> **Exercise data**
§ §

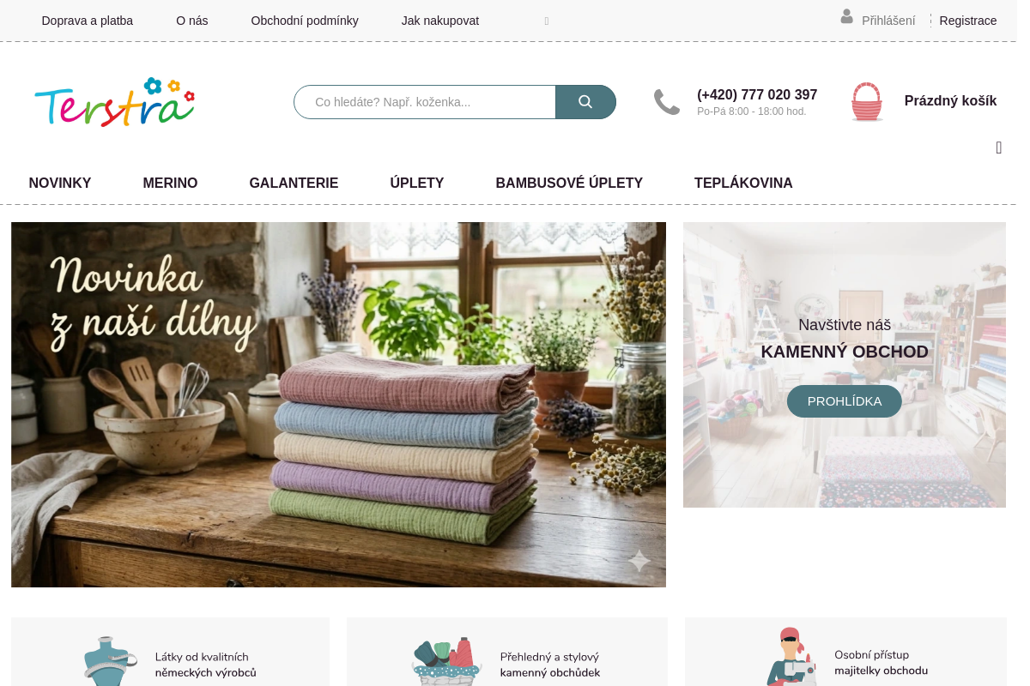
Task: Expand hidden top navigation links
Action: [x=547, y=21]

§ §

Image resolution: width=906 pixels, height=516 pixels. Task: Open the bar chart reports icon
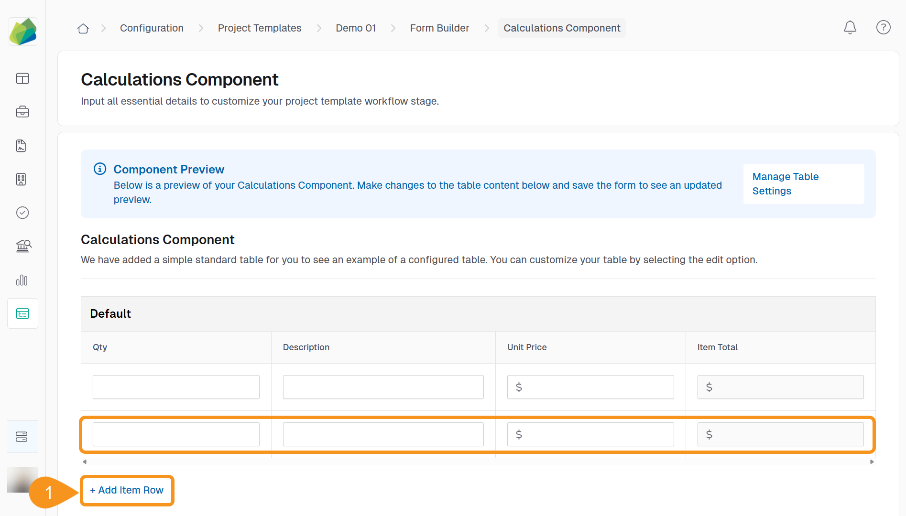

§ §

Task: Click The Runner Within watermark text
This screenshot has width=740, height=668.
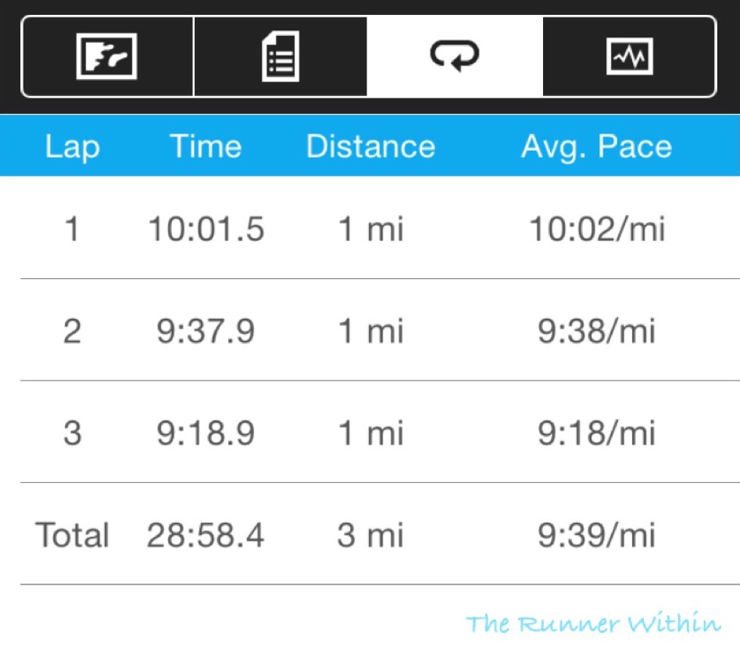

§ §

> **Exercise objective**
Report the number of lines in the listing where the string "width" appears, and nothing besides.

> **Answer for this exercise**
2